From HCC capture sweeps across a patient panel to retrospective audits on historical claims, the Medical Coding API surfaces missed codes and revenue leakage at scale — without requiring coders to re-read every note from scratch.

## Before Building

<AccordionGroup>
  <Accordion title="HCC Sweep vs Retrospective Audit — Define Your Scope" icon="target">
    Revenue cycle coding workflows fall into two broad categories, and they serve different business objectives.

    **HCC capture for risk adjustment** focuses on ensuring every relevant Hierarchical Condition Category is documented and coded at least once per year per patient. This directly affects RAF scores and per-member-per-month revenue in Medicare Advantage and value-based care programs. The API processes outpatient encounter notes and surfaces ICD-10-CM codes that map to HCC categories.

    **Retrospective under-coding detection** focuses on finding revenue leakage from historical encounters — missed secondary diagnoses, under-coded severity, or documentation that supported a higher DRG but wasn't captured at the time. The API re-processes historical notes and compares against original claims.

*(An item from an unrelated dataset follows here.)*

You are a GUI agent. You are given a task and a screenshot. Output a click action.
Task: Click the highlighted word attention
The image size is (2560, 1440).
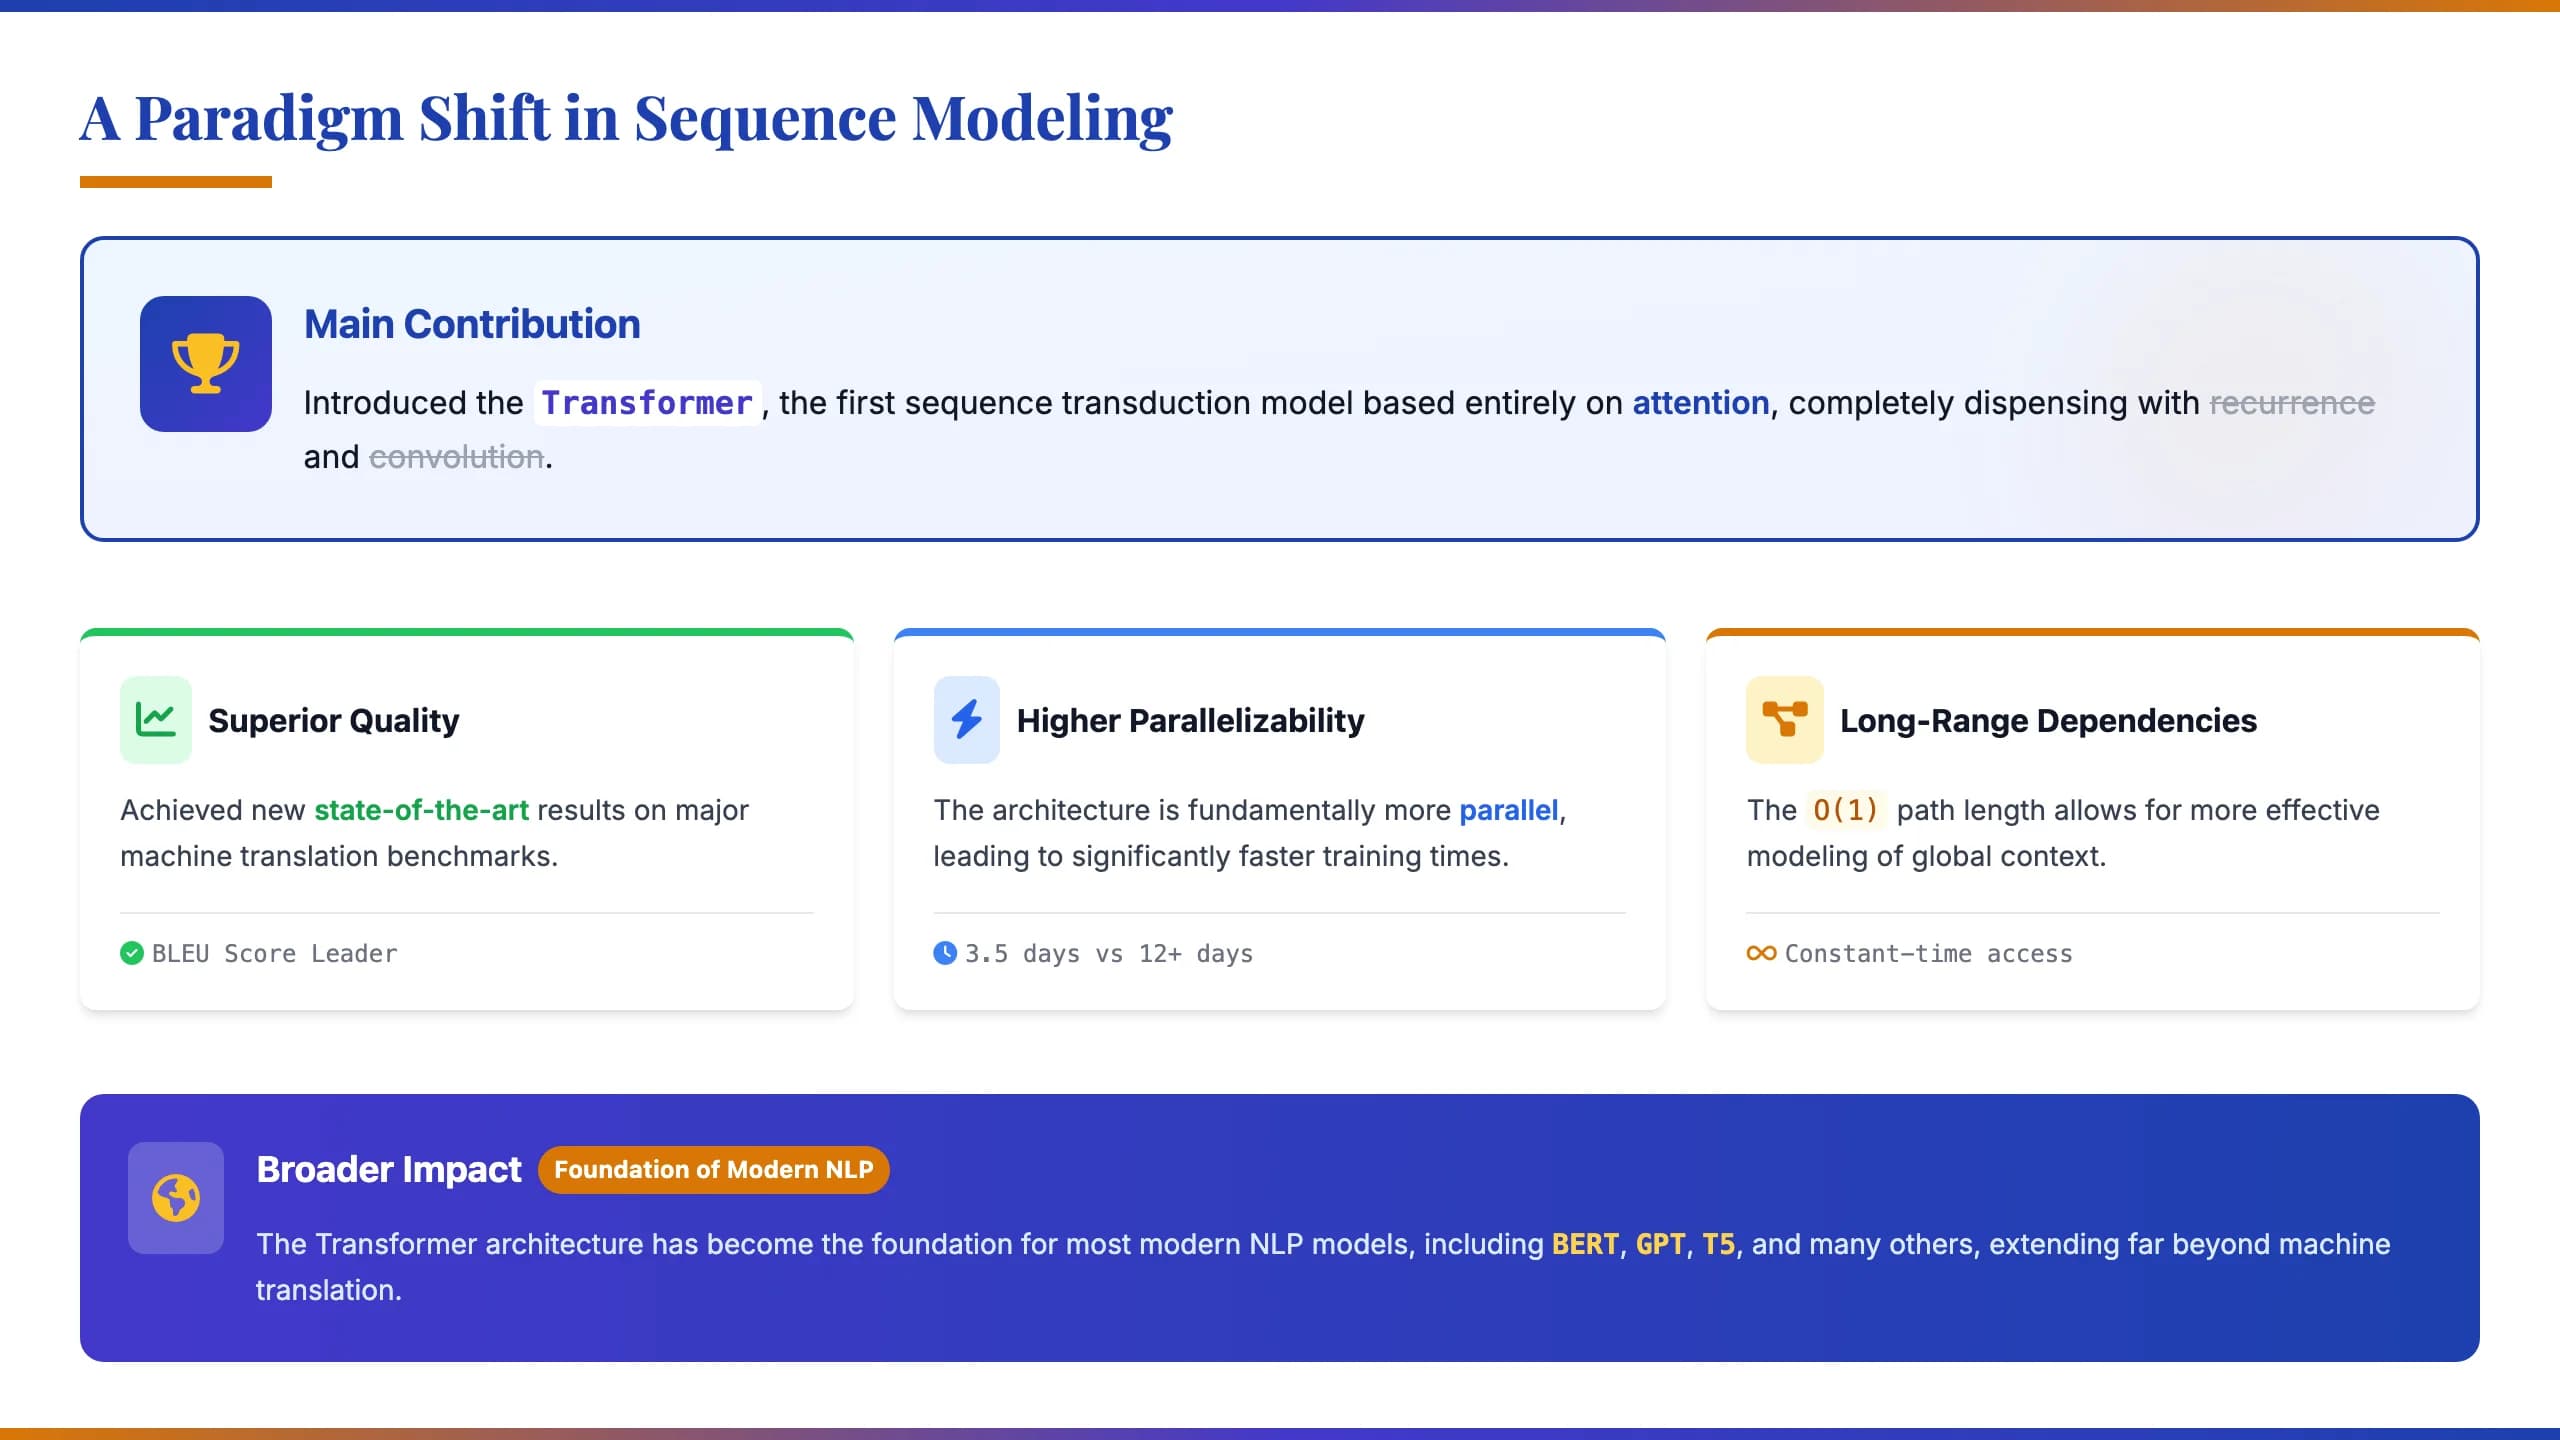coord(1701,403)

    Many organizations run both. HCC sweeps are typically annual campaigns tied to risk adjustment deadlines. Retrospective audits are ongoing quality programs.
  </Accordion>

  <Accordion title="Integration with Claims Data" icon="receipt">
    The API tells you what codes the documentation supports. To find what was *missed*, you need to compare against what was actually billed.

    Plan how you will:

    * Pull original claim data (billed codes) for comparison against API results
    * Map ICD-10-CM codes to HCC categories using CMS HCC mapping tables
    * Identify the delta — codes the API found in the documentation that were not on the original claim

    The comparison logic lives in your integration layer, not in the API. The API's job is to extract codes from text. Your system's job is to determine which of those codes represent revenue opportunities.
  </Accordion>

  <Accordion title="Prioritization Strategy" icon="arrow-up-wide-narrow">
    Not every missed code is worth pursuing. Define how you will rank and triage findings.

    Consider:

    * **HCC weight**: Higher-weight HCC categories have more revenue impact. Prioritize candidates that map to high-weight categories.
    * **DRG impact**: For inpatient retrospective audits, a missed MCC that shifts the DRG is worth more than a missed secondary diagnosis that doesn't.
    * **Volume**: A commonly missed code across hundreds of encounters may represent more total value than a rare high-weight miss.
    * **Actionability**: Some findings require physician outreach for documentation addenda. Others may be codeable from existing documentation. Prioritize findings that can be acted on without additional physician burden.
  </Accordion>
</AccordionGroup>

### Success Metrics

<AccordionGroup>
  <Accordion title="HCC Capture Rate" icon="chart-line">
    The percentage of documentable HCCs that are actually coded and submitted. This is the primary metric for risk adjustment programs.

    Measure:

    * HCC capture rate before and after API integration
    * Net new HCCs identified per patient per year
    * RAF score improvement attributable to recaptured HCCs
    * Revenue impact (per-member-per-month change)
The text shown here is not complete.